=== Input for this task ===

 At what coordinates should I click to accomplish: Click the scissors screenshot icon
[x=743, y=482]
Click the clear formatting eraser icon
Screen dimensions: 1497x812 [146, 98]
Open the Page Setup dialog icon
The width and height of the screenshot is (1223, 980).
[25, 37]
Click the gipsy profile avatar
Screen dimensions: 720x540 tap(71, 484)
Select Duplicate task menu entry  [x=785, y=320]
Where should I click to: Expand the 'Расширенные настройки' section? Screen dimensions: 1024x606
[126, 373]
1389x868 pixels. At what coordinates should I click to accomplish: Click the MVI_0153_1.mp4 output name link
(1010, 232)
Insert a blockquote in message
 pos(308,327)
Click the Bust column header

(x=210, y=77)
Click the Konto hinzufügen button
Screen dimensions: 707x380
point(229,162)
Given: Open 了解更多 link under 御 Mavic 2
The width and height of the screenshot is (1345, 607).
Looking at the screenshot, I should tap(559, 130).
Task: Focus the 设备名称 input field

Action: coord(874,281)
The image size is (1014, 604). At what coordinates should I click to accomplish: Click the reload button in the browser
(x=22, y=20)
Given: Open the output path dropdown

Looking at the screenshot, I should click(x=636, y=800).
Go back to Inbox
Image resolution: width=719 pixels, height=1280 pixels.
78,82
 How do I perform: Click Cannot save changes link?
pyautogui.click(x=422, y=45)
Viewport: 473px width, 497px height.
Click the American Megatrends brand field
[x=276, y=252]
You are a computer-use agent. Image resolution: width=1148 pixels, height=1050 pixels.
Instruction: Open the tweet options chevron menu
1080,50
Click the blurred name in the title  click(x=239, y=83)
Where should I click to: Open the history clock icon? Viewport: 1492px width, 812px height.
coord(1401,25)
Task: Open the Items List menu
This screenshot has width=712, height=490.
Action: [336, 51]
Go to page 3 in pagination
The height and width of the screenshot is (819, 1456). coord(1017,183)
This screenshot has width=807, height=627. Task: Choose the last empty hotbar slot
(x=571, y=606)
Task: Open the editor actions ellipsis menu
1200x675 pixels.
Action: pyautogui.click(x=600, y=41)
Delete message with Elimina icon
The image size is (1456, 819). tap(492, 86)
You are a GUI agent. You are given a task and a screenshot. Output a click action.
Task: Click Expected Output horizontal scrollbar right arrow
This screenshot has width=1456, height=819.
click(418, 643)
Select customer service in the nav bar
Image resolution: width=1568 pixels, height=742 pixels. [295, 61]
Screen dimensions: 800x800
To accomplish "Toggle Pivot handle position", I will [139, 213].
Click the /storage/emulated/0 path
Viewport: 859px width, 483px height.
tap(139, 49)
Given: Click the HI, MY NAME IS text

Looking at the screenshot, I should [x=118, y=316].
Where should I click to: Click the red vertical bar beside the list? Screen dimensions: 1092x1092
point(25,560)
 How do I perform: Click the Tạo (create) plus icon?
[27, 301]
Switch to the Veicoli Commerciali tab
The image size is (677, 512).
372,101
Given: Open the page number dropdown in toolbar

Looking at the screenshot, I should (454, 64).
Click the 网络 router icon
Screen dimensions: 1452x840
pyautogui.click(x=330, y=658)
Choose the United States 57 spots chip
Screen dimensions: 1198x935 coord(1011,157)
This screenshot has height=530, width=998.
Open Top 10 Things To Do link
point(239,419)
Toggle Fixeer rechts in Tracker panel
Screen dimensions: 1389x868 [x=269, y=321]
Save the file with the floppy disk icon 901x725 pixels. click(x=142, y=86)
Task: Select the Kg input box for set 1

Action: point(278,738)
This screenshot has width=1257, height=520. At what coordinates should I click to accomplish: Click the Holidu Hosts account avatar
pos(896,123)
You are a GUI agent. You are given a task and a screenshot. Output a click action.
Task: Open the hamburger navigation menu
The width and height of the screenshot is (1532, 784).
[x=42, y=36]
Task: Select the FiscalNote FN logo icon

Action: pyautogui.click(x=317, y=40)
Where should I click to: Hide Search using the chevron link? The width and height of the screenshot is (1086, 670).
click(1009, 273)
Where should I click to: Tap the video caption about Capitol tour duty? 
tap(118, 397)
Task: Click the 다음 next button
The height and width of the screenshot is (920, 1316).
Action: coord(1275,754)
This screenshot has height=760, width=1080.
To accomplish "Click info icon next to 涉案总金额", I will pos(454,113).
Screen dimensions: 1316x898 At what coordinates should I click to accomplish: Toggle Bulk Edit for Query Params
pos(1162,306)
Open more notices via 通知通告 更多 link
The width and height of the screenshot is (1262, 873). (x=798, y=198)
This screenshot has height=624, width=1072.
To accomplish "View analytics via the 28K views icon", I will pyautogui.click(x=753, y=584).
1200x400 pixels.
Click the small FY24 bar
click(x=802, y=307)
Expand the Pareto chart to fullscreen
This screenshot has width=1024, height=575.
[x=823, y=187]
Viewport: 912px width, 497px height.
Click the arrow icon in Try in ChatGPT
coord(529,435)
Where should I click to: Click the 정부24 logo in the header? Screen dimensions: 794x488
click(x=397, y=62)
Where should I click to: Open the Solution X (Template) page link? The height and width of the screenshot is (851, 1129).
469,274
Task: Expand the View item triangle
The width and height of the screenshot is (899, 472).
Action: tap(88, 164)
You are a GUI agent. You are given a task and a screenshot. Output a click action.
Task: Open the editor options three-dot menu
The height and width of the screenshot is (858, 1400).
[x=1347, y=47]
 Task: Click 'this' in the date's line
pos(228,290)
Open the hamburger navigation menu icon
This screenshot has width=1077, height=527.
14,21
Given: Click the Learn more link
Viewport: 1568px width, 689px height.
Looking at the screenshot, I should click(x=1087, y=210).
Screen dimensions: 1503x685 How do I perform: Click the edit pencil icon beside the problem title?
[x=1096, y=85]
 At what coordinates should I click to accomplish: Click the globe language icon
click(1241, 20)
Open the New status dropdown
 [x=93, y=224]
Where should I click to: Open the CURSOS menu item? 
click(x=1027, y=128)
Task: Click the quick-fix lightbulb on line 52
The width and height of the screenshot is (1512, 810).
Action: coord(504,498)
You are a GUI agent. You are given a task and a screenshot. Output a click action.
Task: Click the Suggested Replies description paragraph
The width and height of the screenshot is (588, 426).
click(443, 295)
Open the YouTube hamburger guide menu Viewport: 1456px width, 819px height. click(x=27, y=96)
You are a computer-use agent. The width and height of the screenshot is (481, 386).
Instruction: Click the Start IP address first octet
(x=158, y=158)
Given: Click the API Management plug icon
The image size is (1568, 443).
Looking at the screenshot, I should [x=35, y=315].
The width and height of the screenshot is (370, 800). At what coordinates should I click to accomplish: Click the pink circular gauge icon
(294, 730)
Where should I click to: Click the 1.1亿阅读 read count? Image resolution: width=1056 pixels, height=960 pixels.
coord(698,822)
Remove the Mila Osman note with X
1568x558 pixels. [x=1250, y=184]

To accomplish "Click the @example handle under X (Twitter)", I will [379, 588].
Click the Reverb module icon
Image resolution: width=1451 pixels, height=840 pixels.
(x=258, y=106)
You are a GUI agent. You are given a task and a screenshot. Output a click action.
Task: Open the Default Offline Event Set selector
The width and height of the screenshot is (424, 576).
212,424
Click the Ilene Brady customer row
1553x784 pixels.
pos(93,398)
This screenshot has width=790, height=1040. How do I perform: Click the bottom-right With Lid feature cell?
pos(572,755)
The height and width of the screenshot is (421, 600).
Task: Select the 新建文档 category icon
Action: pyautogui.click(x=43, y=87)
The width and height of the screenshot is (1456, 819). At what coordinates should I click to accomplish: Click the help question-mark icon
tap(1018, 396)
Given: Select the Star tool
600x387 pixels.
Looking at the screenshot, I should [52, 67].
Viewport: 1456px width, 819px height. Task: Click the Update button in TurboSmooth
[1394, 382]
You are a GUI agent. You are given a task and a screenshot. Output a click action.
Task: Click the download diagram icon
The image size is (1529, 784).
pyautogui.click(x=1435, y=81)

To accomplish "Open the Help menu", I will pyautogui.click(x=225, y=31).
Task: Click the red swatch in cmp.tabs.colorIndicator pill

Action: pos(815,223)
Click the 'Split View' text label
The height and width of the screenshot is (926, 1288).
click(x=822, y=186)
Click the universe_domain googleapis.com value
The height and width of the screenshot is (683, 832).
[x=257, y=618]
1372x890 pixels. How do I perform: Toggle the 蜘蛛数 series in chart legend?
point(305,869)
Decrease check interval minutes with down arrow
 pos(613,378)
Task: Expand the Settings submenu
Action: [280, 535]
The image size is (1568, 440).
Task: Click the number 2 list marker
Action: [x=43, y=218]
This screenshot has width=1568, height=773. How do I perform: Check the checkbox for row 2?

===

__Work to be completed__
Please duplicate every entry from the line containing "This screenshot has width=807, height=627." down to the line containing "Screen dimensions: 1198x935 coord(1011,157)", both included, with no changes.

__Response below__
This screenshot has width=807, height=627. Task: Choose the last empty hotbar slot
(x=571, y=606)
Task: Open the editor actions ellipsis menu
1200x675 pixels.
Action: pyautogui.click(x=600, y=41)
Delete message with Elimina icon
The image size is (1456, 819). tap(492, 86)
You are a GUI agent. You are given a task and a screenshot. Output a click action.
Task: Click Expected Output horizontal scrollbar right arrow
This screenshot has width=1456, height=819.
click(418, 643)
Select customer service in the nav bar
Image resolution: width=1568 pixels, height=742 pixels. [295, 61]
Screen dimensions: 800x800
To accomplish "Toggle Pivot handle position", I will [139, 213].
Click the /storage/emulated/0 path
Viewport: 859px width, 483px height.
tap(139, 49)
Given: Click the HI, MY NAME IS text

Looking at the screenshot, I should [x=118, y=316].
Where should I click to: Click the red vertical bar beside the list? Screen dimensions: 1092x1092
point(25,560)
 How do I perform: Click the Tạo (create) plus icon?
[27, 301]
Switch to the Veicoli Commerciali tab
The image size is (677, 512).
372,101
Given: Open the page number dropdown in toolbar

Looking at the screenshot, I should (454, 64).
Click the 网络 router icon
Screen dimensions: 1452x840
pyautogui.click(x=330, y=658)
Choose the United States 57 spots chip
Screen dimensions: 1198x935 coord(1011,157)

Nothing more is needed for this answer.